• SELECTED EXCERPT:
------------

Our intention is to collaborate with the Electronic Journal of
Combinatorics published in America under the auspices of Herb S. Wilf,
who is also a member of our editorial board.

Editors:

   Dominique Foata <foata@math.u-strasbg.fr>
   Adalbert Kerber <kerber@btm2x6.mat.uni-bayreuth.de>
   Volker Strehl <strehl@informatik.uni-erlangen.de>



Topic #17  ----------------  OP-SF NET  ------------------ May 17, 1995
From: OP-SF Net editor <thk@fwi.uva.nl>
Subject: AMS preprint server

Recently, the AMS has started with an electronic preprint server.  It
carries preprints in all areas of mathematics. These preprints do not
need to be physically present at the server. One may contribute
preprints by just sending an abstract and a pointer to a place at the
internet where the TeX file is residing. The AMS server will then
automatically connect interested browsers across the Internet to the
appropriate server where the preprint resides.

One of the search possibilities at the AMS server is by Mathematics
Subject Classification. It turns out that, until now, nothing has been
contributed with classification 33-XX (Special functions). Also,
41-XX (Approximations and expansions) and 42-XX (Fourier analysis) do

not yet carry any material on orthogonal polynomials. I want to
recommend you to send abstracts of your recent and future preprints to
this AMS server, even if you will put the fiel itself at another
server (for instance the one supervised by Waleed Al-Salam).

------------

• PROVIDED DATA:
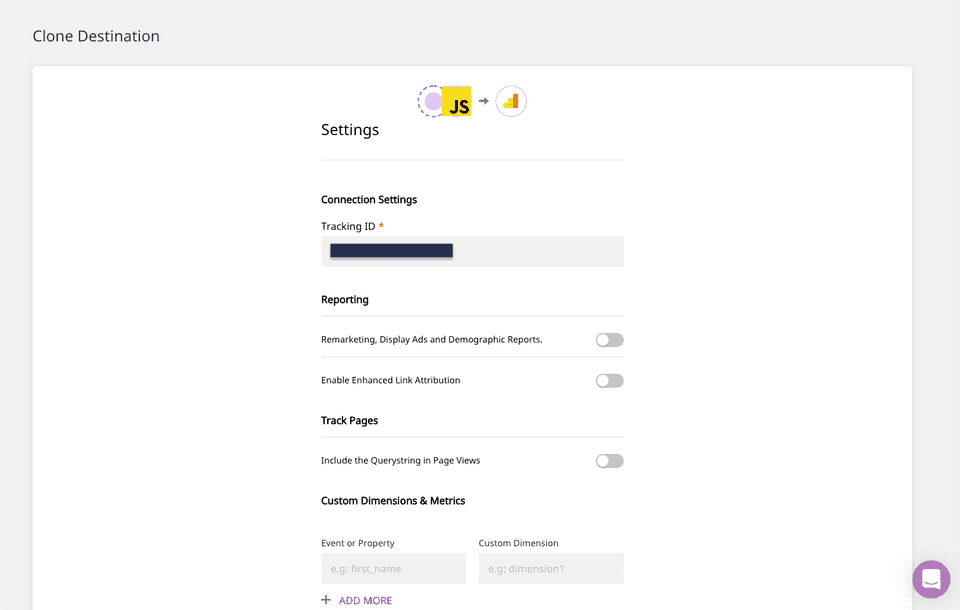Click the Clone Destination page title

pos(96,35)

------------

From the newsletter excerpt, extract the passage that begins at the words "Our intention is" and ends after the words "our editorial board.", copying it verbatim. Answer from the newsletter excerpt alone, without drawing on the listing.

Our intention is to collaborate with the Electronic Journal of
Combinatorics published in America under the auspices of Herb S. Wilf,
who is also a member of our editorial board.